PROMPT = Copy verbatim the part of the entries that begins with the line containing "Гарантии (198, 38)" and continues through the end of the entries.

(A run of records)
******************************

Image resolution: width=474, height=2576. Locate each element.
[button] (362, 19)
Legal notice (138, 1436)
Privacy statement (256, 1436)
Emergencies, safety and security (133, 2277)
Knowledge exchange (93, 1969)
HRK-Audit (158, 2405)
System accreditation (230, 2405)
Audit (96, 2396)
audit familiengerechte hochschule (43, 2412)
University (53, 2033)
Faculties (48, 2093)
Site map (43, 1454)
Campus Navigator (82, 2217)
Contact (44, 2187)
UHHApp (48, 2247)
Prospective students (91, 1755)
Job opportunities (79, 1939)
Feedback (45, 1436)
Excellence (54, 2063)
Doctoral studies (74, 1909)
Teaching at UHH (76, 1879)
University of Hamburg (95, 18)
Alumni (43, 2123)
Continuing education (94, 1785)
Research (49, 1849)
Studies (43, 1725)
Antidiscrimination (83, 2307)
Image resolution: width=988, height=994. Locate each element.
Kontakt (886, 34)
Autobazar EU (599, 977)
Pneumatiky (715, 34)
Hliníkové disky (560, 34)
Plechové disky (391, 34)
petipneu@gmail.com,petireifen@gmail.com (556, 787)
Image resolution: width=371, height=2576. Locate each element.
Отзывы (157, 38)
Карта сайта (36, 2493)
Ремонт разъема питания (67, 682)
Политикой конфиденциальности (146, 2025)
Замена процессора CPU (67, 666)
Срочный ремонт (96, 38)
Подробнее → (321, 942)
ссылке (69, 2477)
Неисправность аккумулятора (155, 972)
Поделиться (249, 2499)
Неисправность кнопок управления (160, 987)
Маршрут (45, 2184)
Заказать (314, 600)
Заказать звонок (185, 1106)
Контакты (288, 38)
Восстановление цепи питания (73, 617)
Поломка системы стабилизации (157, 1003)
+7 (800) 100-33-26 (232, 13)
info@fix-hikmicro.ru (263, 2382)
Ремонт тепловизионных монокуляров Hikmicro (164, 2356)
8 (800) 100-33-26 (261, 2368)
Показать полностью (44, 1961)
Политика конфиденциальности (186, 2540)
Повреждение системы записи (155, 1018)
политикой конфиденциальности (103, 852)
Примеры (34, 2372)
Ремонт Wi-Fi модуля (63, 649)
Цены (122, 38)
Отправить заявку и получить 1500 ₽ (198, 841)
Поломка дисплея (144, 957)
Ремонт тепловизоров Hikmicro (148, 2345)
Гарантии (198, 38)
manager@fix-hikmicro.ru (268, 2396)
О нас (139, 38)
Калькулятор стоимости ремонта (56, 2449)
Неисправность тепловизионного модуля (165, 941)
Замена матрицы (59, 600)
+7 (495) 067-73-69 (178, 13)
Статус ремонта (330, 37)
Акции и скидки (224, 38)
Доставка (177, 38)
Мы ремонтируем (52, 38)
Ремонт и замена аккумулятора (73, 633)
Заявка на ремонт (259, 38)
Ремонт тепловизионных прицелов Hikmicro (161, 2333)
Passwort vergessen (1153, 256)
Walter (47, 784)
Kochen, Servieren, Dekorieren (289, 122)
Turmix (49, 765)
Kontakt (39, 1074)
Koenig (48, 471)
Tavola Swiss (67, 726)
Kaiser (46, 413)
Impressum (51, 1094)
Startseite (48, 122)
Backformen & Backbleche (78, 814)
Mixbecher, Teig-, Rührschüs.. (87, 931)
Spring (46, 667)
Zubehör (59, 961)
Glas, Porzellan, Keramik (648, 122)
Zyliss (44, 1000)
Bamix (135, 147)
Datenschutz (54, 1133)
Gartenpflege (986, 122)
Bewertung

******************************

TASK OUTPUT =
Гарантии (198, 38)
manager@fix-hikmicro.ru (268, 2396)
О нас (139, 38)
Калькулятор стоимости ремонта (56, 2449)
Неисправность тепловизионного модуля (165, 941)
Замена матрицы (59, 600)
+7 (495) 067-73-69 (178, 13)
Статус ремонта (330, 37)
Акции и скидки (224, 38)
Доставка (177, 38)
Мы ремонтируем (52, 38)
Ремонт и замена аккумулятора (73, 633)
Заявка на ремонт (259, 38)
Ремонт тепловизионных прицелов Hikmicro (161, 2333)
Passwort vergessen (1153, 256)
Walter (47, 784)
Kochen, Servieren, Dekorieren (289, 122)
Turmix (49, 765)
Kontakt (39, 1074)
Koenig (48, 471)
Tavola Swiss (67, 726)
Kaiser (46, 413)
Impressum (51, 1094)
Startseite (48, 122)
Backformen & Backbleche (78, 814)
Mixbecher, Teig-, Rührschüs.. (87, 931)
Spring (46, 667)
Zubehör (59, 961)
Glas, Porzellan, Keramik (648, 122)
Zyliss (44, 1000)
Bamix (135, 147)
Datenschutz (54, 1133)
Gartenpflege (986, 122)
Bewertung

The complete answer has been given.